At this point Janet Riker gave Bob Schimmel a look, that no one else in the entire employ of Universal Biotech would have dared. He quickly put down the papers, took off his reading glasses and looked, not at her but past her directly at the door.
“Well come on, let’s go,” he said, quickly passing her on his way out.
When they got to the tree, they found Sarah sitting cross-legged, with her back up against the trunk, staring out across the water. Jason looked down at Sarah, and they connected. He was overwhelmed by the depth of her mind. It was enormous.

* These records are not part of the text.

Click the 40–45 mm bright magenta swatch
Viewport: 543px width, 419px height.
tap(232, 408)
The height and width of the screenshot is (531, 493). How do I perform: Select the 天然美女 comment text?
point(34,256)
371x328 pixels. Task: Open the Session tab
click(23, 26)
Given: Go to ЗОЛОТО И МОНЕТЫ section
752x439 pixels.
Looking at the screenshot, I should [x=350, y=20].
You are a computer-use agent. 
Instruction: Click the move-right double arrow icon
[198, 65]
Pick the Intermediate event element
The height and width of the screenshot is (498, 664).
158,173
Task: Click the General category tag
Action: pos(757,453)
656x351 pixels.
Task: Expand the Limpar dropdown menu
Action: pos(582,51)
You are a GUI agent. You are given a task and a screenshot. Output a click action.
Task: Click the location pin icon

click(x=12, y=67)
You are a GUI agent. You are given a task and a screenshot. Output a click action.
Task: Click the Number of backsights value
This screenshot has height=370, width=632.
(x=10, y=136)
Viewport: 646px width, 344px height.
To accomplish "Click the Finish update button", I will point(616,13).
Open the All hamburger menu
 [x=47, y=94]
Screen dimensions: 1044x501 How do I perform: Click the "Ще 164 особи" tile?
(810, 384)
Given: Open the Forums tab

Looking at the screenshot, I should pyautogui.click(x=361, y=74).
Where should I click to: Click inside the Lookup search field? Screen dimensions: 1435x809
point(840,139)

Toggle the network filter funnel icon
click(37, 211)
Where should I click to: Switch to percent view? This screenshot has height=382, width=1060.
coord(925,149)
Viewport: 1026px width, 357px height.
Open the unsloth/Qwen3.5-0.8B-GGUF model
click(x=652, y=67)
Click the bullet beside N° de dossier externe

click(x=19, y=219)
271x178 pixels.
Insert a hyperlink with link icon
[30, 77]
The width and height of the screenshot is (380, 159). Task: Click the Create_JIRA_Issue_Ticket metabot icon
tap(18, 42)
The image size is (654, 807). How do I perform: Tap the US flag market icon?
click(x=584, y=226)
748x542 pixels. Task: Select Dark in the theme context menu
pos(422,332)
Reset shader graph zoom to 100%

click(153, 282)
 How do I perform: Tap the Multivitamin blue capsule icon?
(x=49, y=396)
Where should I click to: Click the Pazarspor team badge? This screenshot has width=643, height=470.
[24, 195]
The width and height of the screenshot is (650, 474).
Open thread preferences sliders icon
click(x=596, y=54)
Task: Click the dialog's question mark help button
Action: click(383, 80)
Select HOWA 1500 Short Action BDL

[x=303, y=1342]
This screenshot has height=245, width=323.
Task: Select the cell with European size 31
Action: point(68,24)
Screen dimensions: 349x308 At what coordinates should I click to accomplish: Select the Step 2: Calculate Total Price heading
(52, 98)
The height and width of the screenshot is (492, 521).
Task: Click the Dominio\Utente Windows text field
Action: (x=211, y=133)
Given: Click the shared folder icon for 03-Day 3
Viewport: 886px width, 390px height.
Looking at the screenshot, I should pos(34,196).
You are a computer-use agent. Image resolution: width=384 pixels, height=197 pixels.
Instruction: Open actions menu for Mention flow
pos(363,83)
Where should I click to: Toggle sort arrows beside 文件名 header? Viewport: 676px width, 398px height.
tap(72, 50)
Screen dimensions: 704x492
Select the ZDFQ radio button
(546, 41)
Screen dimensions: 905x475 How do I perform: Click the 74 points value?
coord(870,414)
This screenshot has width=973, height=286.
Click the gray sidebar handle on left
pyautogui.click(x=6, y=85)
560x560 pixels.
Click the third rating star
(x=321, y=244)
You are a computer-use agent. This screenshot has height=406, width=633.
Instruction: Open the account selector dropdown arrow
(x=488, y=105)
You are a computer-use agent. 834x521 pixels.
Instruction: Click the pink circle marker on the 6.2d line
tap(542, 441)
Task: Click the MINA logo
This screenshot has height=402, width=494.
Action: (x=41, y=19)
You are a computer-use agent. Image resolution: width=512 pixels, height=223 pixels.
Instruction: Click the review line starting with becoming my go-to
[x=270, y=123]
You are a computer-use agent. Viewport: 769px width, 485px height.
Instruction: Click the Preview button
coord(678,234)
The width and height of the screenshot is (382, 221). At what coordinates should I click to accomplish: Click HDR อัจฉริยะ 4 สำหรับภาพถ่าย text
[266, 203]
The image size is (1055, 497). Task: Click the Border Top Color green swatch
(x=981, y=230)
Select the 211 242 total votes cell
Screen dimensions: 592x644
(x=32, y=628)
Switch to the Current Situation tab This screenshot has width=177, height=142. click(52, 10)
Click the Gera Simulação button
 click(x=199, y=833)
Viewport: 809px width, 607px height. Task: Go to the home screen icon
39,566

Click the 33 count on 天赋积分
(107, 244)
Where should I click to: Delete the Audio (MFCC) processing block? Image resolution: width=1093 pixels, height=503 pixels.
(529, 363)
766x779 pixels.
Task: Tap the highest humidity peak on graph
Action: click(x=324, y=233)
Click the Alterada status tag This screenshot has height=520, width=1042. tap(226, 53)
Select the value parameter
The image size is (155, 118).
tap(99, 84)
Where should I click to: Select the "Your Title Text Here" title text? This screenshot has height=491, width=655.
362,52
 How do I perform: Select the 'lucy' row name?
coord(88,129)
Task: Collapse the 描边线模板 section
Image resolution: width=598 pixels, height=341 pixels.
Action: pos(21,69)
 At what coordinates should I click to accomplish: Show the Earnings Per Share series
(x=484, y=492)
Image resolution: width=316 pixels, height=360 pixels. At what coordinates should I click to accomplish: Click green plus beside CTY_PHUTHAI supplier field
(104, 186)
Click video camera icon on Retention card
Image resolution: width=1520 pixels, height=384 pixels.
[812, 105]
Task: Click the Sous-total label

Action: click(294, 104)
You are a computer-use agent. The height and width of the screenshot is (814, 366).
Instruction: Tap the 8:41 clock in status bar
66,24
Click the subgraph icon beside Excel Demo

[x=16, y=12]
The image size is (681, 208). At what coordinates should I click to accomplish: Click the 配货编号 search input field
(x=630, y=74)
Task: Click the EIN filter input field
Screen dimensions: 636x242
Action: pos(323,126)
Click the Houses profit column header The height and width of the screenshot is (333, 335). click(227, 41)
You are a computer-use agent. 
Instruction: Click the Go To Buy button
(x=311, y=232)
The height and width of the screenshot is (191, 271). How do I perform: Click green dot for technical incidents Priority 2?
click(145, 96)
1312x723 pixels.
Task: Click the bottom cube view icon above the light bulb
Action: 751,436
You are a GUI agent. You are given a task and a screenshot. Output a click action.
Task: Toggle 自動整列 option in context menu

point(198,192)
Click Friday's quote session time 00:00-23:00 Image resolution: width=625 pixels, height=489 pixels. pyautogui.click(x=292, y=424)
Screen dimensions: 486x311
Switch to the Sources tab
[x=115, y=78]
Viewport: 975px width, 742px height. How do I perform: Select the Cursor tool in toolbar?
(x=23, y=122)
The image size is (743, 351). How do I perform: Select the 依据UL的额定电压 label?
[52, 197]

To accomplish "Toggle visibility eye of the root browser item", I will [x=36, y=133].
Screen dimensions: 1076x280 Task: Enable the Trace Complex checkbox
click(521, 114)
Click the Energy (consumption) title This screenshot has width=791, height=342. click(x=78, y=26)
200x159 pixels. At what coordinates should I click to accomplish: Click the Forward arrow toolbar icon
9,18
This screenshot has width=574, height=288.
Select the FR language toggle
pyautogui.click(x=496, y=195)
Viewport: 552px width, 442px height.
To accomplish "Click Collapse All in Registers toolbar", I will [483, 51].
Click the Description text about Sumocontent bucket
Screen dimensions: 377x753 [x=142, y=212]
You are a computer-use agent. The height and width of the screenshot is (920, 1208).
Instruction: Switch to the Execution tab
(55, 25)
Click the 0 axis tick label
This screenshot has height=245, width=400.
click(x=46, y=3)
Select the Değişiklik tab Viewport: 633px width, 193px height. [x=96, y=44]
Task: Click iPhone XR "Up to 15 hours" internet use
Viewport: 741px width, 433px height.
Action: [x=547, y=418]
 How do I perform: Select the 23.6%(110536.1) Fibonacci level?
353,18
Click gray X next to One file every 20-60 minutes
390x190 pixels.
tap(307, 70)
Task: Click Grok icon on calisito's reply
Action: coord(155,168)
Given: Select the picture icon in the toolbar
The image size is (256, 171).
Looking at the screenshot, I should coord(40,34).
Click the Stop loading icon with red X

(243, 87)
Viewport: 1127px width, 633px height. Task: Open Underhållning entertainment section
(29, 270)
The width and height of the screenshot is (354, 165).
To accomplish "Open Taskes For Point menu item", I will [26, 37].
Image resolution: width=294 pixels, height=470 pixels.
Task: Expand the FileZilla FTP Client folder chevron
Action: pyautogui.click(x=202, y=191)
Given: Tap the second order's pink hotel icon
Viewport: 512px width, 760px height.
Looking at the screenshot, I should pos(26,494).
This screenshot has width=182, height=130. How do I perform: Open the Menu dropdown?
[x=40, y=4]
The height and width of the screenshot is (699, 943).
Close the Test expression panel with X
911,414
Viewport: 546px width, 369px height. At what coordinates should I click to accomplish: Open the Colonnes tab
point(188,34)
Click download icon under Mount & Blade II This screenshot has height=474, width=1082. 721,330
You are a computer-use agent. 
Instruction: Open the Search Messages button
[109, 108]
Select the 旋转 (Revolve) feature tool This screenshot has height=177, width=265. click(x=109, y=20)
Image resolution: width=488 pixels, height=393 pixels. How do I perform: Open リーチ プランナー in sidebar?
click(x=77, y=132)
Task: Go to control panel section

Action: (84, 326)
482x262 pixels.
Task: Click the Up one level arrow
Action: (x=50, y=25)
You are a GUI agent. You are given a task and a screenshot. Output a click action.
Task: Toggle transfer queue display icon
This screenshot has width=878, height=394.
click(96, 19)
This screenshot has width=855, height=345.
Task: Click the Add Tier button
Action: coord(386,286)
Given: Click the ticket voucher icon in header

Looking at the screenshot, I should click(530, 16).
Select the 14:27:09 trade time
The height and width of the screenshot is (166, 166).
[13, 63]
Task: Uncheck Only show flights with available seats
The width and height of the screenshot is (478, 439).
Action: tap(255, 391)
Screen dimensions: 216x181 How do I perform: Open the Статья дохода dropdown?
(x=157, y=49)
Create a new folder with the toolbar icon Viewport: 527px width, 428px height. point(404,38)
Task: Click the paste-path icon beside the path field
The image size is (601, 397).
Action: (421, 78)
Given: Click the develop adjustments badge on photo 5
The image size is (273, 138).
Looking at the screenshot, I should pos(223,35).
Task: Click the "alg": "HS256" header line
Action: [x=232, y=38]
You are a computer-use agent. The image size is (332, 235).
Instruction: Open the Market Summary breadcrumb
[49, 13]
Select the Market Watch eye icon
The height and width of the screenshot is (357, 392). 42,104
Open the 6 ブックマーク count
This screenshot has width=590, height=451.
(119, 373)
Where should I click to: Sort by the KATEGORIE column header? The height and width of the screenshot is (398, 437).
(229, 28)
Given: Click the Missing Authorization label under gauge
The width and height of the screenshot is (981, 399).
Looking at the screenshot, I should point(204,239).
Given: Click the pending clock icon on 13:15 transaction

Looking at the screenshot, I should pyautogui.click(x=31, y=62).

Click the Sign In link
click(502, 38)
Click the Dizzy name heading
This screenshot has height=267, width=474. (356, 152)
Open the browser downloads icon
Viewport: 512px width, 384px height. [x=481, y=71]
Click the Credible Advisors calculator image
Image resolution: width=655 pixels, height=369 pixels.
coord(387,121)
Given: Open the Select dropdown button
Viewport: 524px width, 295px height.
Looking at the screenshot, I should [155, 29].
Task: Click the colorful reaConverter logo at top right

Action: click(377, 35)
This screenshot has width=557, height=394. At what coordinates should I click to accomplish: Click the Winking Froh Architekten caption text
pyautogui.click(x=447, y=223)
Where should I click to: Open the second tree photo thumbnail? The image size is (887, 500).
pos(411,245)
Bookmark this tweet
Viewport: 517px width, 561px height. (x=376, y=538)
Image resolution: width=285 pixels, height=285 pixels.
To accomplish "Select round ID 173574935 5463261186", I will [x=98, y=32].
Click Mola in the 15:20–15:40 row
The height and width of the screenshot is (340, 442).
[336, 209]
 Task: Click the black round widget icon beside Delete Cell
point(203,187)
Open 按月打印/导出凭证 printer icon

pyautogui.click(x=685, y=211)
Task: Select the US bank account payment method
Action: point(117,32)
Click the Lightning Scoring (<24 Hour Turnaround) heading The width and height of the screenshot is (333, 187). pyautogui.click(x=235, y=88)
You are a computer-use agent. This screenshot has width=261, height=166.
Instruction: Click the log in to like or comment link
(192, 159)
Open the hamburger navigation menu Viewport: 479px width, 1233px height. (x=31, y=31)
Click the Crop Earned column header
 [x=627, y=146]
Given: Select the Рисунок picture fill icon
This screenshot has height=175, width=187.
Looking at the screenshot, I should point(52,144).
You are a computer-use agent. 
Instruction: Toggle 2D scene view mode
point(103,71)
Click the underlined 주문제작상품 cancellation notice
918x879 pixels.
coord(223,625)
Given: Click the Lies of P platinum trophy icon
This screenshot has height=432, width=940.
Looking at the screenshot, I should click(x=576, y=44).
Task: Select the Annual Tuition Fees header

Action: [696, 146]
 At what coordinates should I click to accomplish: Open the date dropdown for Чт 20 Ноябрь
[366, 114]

Alison bent down to offer Sarah the paper plate of food, but she ignored it and stared directly into Jason’s eyes. After a moment, she held out her hand to him. He smiled, took her hand in his as he helped her up, and without a word they began to walk toward the water.
Alison was dumbfounded. The plate of food dropped from her hand.
Sarah, the seven-year old girl who, having no other relatives, had become a ward of the state after losing both parents in a car wreck. Who, for the first year afterward, had spoken not a single word to anyone. Who, if not for Alison, (the only one Sarah responded to at all other than on the most perfunctory level), taking a special interest in her after she saw those amazing drawings, would never have come to this picnic at all...was walking with this stranger around this pond as though they were old friends, holding hands! This just couldn’t be.
It took Alison a full two minutes to realize she had dropped the plate. She never considered picking it up. She ran full speed to catch up to them and did so on the far side of the pond. As she approached, she noticed they were not talking. Not a single word. Just walking peacefully, looking straight ahead.
What the hell was going on? Who is this guy?